A better personal income tax and benefit system
While tax cuts are a topical issue, in this article we take a step back and instead look at what a better tax-benefit benefit system could look like. Just as with the current system, the size of government could be as big or as small as society desires, but the debate around tax cuts would be much clearer than some of the vacuous comments we hear from politicians and the dubious findings of badly constructed opinion polls.
Take a family with two children, both aged under 13. One partner works 37 ½ hours per week and earns $40,000 per year. The other works 12 hours per week for an annual income of $10,000. Their household net income (allowing for tax, ACC levies and Working for Families tax credits) is $47,098. If the higher income earner receives a pay increase of $1000, household net income rises to $47,555, an increase of only $457. The implied tax rate on that extra $1000 of earnings – known as the Effective Marginal Tax Rate (EMTR) – is a monstrous 54.3%. This is higher than the top marginal income tax rate of 39% which kicks in at $60,000. Is that fair?
This example is not unusual. Punitive EMTRs are widespread in our tax-benefit system. They are the insidious result of a system that is not properly integrated – a system whose designers pretend to look after the poorer members of society, but who actually have not thought through the longer run implications of their system for both economic growth and the welfare of the very people they are ostensibly concerned about.

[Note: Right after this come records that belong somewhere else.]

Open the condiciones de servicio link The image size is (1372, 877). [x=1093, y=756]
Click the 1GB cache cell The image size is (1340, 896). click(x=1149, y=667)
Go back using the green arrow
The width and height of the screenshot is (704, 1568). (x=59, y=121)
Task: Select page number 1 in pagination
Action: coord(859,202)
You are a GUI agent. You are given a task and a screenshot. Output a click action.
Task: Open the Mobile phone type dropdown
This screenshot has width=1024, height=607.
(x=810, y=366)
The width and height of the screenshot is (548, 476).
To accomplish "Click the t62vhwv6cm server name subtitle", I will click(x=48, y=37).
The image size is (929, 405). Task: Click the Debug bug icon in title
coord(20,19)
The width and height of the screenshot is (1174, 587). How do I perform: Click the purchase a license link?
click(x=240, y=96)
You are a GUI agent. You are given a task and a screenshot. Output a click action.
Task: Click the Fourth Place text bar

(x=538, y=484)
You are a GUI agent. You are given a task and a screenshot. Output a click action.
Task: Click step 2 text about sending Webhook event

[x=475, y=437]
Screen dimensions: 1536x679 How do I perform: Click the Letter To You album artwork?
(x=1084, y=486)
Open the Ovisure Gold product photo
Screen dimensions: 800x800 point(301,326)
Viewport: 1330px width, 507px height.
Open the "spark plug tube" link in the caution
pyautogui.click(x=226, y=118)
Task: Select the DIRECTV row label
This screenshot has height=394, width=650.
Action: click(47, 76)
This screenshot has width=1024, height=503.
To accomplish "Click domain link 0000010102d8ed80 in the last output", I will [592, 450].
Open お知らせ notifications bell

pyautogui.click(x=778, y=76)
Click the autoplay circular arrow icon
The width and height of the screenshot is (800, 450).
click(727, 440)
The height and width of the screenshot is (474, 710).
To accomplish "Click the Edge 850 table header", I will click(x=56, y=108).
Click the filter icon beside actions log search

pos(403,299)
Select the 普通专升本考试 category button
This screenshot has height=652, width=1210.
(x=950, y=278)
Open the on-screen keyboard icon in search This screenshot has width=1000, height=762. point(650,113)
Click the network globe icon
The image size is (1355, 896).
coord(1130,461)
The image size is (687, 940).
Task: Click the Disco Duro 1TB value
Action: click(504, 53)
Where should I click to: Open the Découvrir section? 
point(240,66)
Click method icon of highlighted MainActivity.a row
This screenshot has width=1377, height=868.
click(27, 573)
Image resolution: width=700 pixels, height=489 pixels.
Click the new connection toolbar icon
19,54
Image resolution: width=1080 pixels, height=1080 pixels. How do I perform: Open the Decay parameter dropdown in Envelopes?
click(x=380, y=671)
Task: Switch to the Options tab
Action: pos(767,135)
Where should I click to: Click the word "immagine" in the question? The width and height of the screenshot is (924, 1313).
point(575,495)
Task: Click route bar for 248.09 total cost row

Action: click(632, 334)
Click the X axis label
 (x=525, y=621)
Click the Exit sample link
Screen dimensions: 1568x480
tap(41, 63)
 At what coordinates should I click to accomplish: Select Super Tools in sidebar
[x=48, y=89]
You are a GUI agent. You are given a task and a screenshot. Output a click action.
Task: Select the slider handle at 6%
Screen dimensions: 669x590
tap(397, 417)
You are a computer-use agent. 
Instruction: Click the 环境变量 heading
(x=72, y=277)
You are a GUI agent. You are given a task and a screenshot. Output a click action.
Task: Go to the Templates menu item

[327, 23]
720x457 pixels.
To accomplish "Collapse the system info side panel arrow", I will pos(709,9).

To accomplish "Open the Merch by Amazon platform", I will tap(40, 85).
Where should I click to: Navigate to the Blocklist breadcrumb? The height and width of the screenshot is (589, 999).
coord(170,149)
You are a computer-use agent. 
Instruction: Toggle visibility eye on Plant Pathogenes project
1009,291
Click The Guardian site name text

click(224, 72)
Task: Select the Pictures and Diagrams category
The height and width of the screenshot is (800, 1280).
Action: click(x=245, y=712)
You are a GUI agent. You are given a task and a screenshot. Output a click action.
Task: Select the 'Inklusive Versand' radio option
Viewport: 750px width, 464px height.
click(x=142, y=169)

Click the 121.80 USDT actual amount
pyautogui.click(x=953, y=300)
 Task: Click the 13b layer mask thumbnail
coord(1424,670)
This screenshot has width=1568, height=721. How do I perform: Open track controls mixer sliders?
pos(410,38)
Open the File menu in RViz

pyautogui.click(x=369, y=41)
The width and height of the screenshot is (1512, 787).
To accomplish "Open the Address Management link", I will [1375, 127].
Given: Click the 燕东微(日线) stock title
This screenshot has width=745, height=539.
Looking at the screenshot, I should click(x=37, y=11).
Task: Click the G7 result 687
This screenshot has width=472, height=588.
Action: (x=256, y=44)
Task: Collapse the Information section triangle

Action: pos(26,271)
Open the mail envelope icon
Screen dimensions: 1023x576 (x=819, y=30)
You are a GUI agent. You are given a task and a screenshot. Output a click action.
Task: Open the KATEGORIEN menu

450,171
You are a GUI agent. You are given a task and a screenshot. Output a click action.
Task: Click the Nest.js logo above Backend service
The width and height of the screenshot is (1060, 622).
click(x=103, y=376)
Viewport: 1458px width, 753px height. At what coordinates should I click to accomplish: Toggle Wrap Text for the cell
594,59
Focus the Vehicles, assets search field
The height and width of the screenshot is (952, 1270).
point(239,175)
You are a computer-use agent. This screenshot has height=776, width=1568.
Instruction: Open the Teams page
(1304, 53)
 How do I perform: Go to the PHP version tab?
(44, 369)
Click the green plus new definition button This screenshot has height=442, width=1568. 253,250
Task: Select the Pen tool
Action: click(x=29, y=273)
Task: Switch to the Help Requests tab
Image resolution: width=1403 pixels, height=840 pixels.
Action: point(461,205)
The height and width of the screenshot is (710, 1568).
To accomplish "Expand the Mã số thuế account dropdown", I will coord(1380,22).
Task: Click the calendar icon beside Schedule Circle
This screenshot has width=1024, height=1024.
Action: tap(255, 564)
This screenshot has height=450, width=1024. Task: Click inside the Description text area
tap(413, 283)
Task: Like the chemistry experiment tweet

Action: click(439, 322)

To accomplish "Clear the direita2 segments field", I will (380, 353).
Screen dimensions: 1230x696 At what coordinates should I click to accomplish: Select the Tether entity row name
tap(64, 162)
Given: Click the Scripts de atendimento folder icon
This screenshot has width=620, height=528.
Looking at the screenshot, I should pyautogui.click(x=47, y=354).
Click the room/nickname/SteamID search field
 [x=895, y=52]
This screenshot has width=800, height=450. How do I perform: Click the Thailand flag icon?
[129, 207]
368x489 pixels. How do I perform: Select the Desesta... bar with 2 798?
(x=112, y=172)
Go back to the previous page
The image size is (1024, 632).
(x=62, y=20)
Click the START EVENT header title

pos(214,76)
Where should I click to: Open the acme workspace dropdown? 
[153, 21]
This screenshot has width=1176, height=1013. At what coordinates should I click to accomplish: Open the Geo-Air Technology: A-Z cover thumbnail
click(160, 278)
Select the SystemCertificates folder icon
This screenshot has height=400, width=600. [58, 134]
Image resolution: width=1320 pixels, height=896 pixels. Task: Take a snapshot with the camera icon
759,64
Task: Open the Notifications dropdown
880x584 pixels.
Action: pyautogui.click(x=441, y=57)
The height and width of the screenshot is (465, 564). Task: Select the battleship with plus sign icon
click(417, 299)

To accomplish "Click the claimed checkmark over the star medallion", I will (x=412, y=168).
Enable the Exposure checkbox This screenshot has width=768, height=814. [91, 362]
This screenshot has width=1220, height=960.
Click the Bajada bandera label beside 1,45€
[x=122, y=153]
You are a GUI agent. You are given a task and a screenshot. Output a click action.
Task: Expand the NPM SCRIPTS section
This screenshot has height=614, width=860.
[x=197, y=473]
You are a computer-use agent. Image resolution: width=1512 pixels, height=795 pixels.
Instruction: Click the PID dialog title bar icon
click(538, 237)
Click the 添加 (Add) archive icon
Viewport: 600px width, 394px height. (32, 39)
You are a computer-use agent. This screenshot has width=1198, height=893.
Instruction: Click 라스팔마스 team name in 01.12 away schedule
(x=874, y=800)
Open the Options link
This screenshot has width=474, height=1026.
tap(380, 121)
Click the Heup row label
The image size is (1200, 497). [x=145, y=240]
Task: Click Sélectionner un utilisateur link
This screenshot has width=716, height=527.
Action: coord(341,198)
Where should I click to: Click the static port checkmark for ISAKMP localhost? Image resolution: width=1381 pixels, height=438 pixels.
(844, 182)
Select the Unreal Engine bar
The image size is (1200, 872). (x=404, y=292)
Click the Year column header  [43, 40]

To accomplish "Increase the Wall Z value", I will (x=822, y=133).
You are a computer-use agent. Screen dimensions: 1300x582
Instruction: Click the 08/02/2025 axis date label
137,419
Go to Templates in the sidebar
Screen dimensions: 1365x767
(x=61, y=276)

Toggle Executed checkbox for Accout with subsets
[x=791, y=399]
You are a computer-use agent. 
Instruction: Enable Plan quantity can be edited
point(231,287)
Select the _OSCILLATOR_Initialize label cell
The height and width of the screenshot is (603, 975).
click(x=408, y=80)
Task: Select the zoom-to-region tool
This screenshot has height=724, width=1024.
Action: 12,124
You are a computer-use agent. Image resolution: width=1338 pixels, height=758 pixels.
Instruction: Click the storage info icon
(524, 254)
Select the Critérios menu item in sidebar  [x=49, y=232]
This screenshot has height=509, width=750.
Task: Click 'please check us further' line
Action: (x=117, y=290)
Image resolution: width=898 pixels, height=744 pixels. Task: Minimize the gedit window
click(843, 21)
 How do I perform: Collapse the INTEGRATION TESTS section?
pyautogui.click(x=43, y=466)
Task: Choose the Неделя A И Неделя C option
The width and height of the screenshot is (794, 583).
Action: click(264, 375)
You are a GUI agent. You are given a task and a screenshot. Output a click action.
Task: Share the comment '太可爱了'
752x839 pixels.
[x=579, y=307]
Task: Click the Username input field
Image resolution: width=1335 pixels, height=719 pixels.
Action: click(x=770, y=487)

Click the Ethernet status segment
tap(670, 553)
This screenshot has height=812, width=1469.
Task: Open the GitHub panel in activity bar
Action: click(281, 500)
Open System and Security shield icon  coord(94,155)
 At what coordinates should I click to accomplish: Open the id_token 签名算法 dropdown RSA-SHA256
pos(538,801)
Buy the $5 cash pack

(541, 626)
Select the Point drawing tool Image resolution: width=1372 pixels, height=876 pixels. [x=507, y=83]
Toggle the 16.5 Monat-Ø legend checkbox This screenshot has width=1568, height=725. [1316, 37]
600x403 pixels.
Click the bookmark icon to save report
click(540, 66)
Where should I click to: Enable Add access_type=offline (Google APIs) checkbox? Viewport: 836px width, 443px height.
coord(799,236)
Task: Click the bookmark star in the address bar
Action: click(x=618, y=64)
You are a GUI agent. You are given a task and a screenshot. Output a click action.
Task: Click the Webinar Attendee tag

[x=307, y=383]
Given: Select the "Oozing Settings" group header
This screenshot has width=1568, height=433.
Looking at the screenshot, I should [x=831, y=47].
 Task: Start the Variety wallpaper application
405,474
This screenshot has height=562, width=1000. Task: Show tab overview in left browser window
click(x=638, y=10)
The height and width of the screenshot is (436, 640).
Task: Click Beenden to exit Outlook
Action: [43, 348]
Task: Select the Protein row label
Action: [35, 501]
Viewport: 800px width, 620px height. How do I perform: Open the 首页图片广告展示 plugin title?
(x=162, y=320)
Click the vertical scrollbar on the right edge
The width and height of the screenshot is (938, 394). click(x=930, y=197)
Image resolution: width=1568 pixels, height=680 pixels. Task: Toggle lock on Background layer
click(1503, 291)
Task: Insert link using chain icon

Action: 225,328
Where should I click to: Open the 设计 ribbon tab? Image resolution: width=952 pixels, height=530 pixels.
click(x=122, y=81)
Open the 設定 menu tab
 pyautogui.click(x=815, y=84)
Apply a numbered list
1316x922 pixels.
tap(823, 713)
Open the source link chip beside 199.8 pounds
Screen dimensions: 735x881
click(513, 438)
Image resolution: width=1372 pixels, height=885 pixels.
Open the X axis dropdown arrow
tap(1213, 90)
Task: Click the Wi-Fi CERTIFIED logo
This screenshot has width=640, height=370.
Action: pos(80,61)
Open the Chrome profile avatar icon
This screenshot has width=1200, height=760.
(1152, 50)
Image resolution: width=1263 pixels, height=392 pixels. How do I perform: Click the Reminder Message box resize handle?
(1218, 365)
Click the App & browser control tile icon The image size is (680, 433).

High EMTRs come about because of the interplay between income linked benefits, progressive tax rates, and in some cases the taxing of different types of income at different rates. The very worst EMTRs can be avoided by welfare payments that reduce only slowly as income rises, but this extends the range of income over which high EMTRs apply. Is there no escape?
There is, but it involves relinquishing two emotive concepts: progressive tax rates and means-tested benefits. A flat rate of personal income tax combined with a universal Guaranteed Minimum Income (GMI) provides income support but ensures that the EMTR is always the same as the tax rate. Consider the following purely illustrative example where the rate of income tax is 25% and the GMI is $10,000.
Tax is paid on every dollar of market income (wages, interest, etc) at a universal rate of 25%. However, because of the minimum income guarantee, one receives more from the government than one pays in taxes until market income reaches $40,000.
The real strength of the system is that all of the major social welfare benefits (Unemployment, Sickness, Invalids, Domestic Purposes and NZ Superannuation) would all be rolled into the GMI. If you lost your job or became ill, or were too old to work, you would automatically receive the $10,000. No application forms, no means testing. Society guarantees you a minimum income irrespective of your circumstances. Asunder the current system, there is nothing in this system that prevents additional payments for specific needs such as wheelchair access for the disabled. The important point is that such additional support is not linked to income.
Other advantages include:
1. It removes the incentive for people to arrange their affairs to lower their tax – income splitting or setting up trusts. (Note that the tax rate on corporate income and trust income should also be 25%.)
2. It avoids decisions about partnering and marriage being driven by tax and benefit policy. The GMI is an individual entitlement for all from say age 18.
3. It substantially reduces the government’s administration costs and individuals’ compliance costs, and hence improves the efficiency of the economy.
4. It creates real incentives for most people to earn income beyond the GMI, leading to increased economic growth and higher real per capita incomes.
5. If provides a cash income to non-earning spouses and carers.
6. It increases the transparency of fiscal policy raising the GMI would be difficult without an increase in the flat rate of tax. Tax cuts would be difficult without reducing the GMI. Perhaps this transparency is why politicians won’t like it.
Clearly the flat tax rate and the GMI should not be so high as to discourage work and effort, but the GMI should be sufficient to provide for basic living costs. There is no gain to society from miserly welfare benefits that force the poor into crime and raise expenditure on security, police and prisons. Equally, there is no gain to society from high EMTRs that destroy the incentive to be productive and lead to huge amounts of resources being allocated to tax avoidance and tax compliance, and to emigration of the country’s most talented.
Philosophical differences between individuals may well lead to different views on where the trade-off lies, but a tax-benefit system should not be designed on the basis of a single criterion. It should have a small impact on economic efficiency, be equitable, and have low administration and compliance costs. The flat tax – GMI system proposed above scores highly on all of these criteria.